Day 1 of the summit kicked off with opening comments from University & Agency Partnership Program director Steve Recca, followed by welcome remarks from Woodbury, FEMA deputy assistant administrator Scott Kelberg, and Naval Postgraduate School president Vice Admiral Ann Rondeau (retired).

A Special Session entitled “Advancing Homeland Security Theory: An Interdisciplinary Approach” featured CHDS Academic Programs director Christopher Bellavita with panelists Alan Bersin, Woodrow Wilson Center, Canada and Mexico Institute; Chappell Lawson, MIT Center for International Studies; and Robert Griffin, Dean of the College of Emergency Preparedness, Homeland Security and Cybersecurity, University at Albany (SUNY).

A Leadership Discussion entitled “What the Past Tells Us About Securing the Future,” led by former Principal Deputy Assistant Secretary of Defense Bear McConnell was followed by a pair of research panels held in the afternoon.

Former Principal Deputy Assistant Secretary of Defense Bear McConnell (right) with UAPP director Steve Recca.

Day 2 included a Discussion entitled “Issues in Cybersecurity” featured CHDS faculty Eileen Decker and Cybersecurity and Infrastructure Security Agency deputy director Nitin Natarajan talking about the need to recruit a more robust and diverse workforce to deal more effectively and holistically with cybersecurity issues that are inundating nearly every aspect of homeland security, with Natarajan encouraging a wider range of prospective employees to consider his agency and urging, “We want you on the team.”

The second day of the event also saw St. John’s University assistant professor of Homeland Security Dr. Keith Cozine named as the Second Annual David McIntyre Award for Excellence in Homeland Security Education winner by last year’s inaugural award winners James Ramsay, University of New Hampshire, and CHDS faculty Stan Supinski.

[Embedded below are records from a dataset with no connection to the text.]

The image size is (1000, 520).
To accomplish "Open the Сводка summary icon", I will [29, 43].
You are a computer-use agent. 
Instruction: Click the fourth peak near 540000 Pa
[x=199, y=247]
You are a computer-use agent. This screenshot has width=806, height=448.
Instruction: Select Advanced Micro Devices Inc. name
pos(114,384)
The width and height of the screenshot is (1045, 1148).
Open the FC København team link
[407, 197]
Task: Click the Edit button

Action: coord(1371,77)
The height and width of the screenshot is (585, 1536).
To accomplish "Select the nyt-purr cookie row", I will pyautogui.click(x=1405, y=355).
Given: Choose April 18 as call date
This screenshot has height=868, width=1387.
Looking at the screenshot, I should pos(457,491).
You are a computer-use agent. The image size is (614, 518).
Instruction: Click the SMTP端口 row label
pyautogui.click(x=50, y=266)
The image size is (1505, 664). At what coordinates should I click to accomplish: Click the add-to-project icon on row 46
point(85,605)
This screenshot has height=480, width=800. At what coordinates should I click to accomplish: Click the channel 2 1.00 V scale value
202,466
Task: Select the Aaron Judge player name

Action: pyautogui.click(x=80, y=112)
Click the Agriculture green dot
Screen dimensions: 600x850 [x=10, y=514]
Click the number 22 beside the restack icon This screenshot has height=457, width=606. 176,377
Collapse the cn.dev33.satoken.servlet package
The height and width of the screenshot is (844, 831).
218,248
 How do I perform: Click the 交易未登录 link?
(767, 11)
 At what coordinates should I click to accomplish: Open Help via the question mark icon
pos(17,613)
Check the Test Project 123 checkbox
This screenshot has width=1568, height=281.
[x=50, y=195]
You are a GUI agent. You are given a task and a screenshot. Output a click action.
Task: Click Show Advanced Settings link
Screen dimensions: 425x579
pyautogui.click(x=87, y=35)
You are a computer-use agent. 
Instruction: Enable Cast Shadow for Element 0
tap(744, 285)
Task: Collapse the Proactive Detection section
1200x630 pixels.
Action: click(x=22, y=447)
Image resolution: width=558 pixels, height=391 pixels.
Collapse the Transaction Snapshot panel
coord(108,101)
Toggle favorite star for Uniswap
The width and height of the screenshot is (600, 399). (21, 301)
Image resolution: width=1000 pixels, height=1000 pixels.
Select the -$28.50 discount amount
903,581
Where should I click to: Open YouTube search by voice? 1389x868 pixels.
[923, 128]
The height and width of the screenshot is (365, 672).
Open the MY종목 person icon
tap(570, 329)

The day concluded with four research panel sessions ranging from “Considerations in Emerging Technologies” to “Communicating Homeland Security for Gen Z (and the rest of us).”

CHDS Strategic Communications director Heather Issvoran speaks about the Center’s educational programs.

Day 3 consisted of a series of research presentations ranging from “Covid-19 and Beyond: Impacts on and Solutions for Higher Education,” which included New Jersey City University’s Meagan van Harte’s research entitled “Growing Mistrust of Public Health: How the Public is Becoming the Biggest Threat to Public Health Authority and Effectiveness,” to “Homeland Security, Defense, and Infrastructure Protection: Faultlines,” including George Mason University’s Robert McCreight and University of Maryland’s Cynthia Gavin on “Assessing the National Guard’s Role in Complex Energy Grid Collapse Scenarios.”

The curriculum and faculty development sessions included everything from panel discussions entitled “Advancing Homeland Security Theory” and “Building the (Homeland Security) Research Agenda” (which included talk of forming a homeland security education association) to sponsor and program updates including CHDS self-study program expansion, and DHS/FEMA education and community preparedness reports. The final day session also included discussions about efforts to develop a code of ethics and professional standards for Emergency Management FEMA, and updates on a range of homeland security and emergency management journals including the new Pracademic Affairs Journal that just published its inaugural issue in 2020.